I didn't go right into the village; I turned left and walked uphill, stopping briefly for a glass of Diet Coke/Pepsi at the pub across from the church.
The house next to the pub had what I would consider to be a linguistically interesting name.
'High Low' is a fairly common topographical name in Derbyshire though.
I then had a steady climb up a lane and then walked across open grassy fields to reach Taddington. I didn't walk along the main road, but turned right, along a minor road and then a path heading in an easterly direction towards Deep Dale.

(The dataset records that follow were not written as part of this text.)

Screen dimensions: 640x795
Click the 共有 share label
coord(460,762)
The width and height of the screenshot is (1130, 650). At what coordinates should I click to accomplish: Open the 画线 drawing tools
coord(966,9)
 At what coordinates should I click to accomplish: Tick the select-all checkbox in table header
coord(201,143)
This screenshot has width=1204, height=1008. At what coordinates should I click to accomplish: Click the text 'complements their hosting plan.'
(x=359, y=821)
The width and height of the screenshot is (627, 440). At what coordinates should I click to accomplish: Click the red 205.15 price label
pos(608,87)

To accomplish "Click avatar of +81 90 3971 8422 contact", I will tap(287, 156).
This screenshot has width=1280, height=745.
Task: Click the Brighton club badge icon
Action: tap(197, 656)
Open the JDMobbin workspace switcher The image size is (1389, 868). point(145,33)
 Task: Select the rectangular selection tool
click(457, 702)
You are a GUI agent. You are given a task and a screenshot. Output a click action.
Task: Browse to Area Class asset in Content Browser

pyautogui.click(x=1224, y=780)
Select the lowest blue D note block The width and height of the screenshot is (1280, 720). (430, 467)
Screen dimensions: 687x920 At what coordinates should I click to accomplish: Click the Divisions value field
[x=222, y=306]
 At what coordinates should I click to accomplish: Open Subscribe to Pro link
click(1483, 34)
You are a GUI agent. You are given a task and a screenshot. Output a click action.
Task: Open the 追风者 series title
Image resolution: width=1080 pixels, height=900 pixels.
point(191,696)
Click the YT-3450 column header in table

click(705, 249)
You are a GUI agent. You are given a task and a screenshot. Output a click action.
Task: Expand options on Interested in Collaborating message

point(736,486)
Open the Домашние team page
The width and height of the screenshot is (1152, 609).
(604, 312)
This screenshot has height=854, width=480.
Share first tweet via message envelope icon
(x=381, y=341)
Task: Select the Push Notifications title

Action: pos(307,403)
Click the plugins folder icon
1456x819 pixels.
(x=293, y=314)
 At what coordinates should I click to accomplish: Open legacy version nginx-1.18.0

I descended into Deep Dale and then climbed up the other side; fortunately it isn't its deepest at this point. A level path alongside grassy fields comes out just before Sheldon. I barely entered the village, taking the first path on my right; signposted towards Magpie Mine. I didn't visit the mine; I've been there before and it was getting quite late.
In the vicinity of Magpie Mine there's a dense network of criss-crossing footpaths. I managed to navigate myself across this section and ended up on a lovely stretch of unchallenging footpath across gently rolling pastoral countryside until I reached the road which goes down into Bakewell, where I arrived with enough time to visit the toilets and buy some refreshments.
In conclusion, it was a lovely day; the weather was mainly sunny, and certainly not too hot; the walk was at least twelve miles long, probably one the longest walks featured on the blog...and I certainly ventured the furthest west since I started writing about my walking in the Peak District.